In some families of women with bulimia, the problem may be more serious than rigidity, over protectiveness, or inadequate nurturing. Child sexual abuse, an increasingly common explanation for psychiatric symptoms in women, has naturally been proposed as a cause of eating disorders. The connection has not been confirmed, and some recent studies raise serious doubts about it. Women with bulimia do not report more sexual abuse than an anxious and depressed woman in general.
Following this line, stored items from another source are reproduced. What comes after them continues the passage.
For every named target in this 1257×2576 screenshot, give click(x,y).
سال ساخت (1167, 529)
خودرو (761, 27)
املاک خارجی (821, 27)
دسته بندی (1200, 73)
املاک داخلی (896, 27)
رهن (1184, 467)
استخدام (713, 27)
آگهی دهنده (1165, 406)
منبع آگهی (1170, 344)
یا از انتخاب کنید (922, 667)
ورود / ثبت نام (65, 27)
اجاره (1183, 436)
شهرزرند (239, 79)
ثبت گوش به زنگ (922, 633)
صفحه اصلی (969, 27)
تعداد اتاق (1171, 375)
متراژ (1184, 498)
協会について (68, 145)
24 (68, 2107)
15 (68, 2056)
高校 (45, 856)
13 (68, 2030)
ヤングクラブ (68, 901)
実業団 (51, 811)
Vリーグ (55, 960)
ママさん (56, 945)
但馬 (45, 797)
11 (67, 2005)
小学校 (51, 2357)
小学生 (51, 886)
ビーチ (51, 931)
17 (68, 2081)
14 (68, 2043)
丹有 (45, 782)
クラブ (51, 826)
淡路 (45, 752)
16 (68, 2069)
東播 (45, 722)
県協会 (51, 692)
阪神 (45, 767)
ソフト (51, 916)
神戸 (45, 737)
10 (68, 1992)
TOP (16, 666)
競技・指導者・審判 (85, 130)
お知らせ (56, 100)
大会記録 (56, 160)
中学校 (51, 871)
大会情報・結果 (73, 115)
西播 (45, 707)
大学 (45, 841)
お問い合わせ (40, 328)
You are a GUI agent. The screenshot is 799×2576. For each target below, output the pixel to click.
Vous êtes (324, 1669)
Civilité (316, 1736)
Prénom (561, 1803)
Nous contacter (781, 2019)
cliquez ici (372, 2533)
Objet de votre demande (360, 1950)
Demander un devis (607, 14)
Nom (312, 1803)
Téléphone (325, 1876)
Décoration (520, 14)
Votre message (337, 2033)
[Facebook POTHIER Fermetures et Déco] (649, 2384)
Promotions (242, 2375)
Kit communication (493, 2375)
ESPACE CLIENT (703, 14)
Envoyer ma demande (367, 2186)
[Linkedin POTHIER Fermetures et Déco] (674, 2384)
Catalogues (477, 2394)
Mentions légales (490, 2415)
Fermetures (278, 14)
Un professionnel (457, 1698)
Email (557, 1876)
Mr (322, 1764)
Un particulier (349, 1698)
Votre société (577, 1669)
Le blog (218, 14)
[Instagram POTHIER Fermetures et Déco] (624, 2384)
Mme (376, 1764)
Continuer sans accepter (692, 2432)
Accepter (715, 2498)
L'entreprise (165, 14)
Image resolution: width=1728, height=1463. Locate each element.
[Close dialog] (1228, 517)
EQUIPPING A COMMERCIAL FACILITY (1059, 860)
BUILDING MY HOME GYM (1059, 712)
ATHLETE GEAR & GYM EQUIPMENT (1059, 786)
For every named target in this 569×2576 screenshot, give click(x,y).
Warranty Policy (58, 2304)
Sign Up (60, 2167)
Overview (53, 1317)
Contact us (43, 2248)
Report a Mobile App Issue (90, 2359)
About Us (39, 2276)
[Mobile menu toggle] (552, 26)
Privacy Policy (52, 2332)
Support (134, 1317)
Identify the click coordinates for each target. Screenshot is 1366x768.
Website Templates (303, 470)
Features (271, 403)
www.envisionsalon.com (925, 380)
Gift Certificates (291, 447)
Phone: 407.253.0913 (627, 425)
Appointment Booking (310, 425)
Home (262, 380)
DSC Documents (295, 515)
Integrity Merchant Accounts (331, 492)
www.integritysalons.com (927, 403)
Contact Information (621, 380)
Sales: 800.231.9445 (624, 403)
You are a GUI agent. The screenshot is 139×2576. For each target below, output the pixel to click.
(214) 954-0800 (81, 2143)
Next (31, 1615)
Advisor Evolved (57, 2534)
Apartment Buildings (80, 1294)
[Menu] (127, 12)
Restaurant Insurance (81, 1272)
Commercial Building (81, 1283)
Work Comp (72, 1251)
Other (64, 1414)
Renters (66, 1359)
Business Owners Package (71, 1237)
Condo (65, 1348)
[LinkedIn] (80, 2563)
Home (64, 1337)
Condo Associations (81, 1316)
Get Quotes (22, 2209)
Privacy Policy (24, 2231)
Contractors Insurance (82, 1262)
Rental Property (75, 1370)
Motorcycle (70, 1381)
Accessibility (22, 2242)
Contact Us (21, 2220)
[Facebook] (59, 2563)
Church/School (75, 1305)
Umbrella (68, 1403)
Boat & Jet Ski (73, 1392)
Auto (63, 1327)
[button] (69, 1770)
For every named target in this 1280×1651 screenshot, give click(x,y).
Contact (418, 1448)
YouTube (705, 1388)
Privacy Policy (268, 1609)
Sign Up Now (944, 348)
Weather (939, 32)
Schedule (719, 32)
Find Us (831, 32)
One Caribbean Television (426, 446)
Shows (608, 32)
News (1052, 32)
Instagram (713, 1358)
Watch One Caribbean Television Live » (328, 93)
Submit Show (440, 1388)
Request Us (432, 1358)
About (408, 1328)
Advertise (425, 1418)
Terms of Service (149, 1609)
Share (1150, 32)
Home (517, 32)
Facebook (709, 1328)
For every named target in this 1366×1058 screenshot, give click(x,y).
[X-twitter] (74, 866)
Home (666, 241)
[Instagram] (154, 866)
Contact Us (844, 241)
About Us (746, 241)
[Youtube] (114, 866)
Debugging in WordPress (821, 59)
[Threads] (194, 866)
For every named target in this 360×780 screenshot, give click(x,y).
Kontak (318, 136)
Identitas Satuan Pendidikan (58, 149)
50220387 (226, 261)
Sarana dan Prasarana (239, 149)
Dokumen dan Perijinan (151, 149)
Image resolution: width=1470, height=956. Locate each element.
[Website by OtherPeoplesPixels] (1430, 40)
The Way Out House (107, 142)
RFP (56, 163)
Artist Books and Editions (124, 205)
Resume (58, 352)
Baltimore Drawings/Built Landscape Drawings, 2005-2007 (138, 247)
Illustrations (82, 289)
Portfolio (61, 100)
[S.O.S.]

The problem of bulimia is closely related to the problem of obesity, since almost all bulimic women either are or think they are overweight. According to a widely accepted theory, each person's body weight has a biological set point that is strongly influenced by heredity and difficult to change. Studies in several countries have found that mothers and their biological daughters have a similar weight-height ratio, while the correlation between adoptive parents and adoptive children is low. According to the set point theory, metabolism during a diet shows to counteract the effect of reduced intake until it settles at a lower level consistent with the new weight. A person who continues the same diet will eventually regain weight until the set point is reached.

Many individuals with bulimia do not seek help until they reach their thirties or forties when their eating behavior is deeply ingrained and more difficult to change. Bulimia is often treated more successfully than anorexia, partly because bulimic patients usually want to be treated. Most antidepressant drugs relieve the symptoms, usually more quickly than they relieve depression. Selective serotonin reuptake inhibitors (SSRIs) are probably most useful, because they have relatively few side effects and tend to cause weight loss rather than weight gain. In 1997, fluoxetine became the first drug specifically approved by the Food and Drug Administration (FDA) as a treatment for bulimia.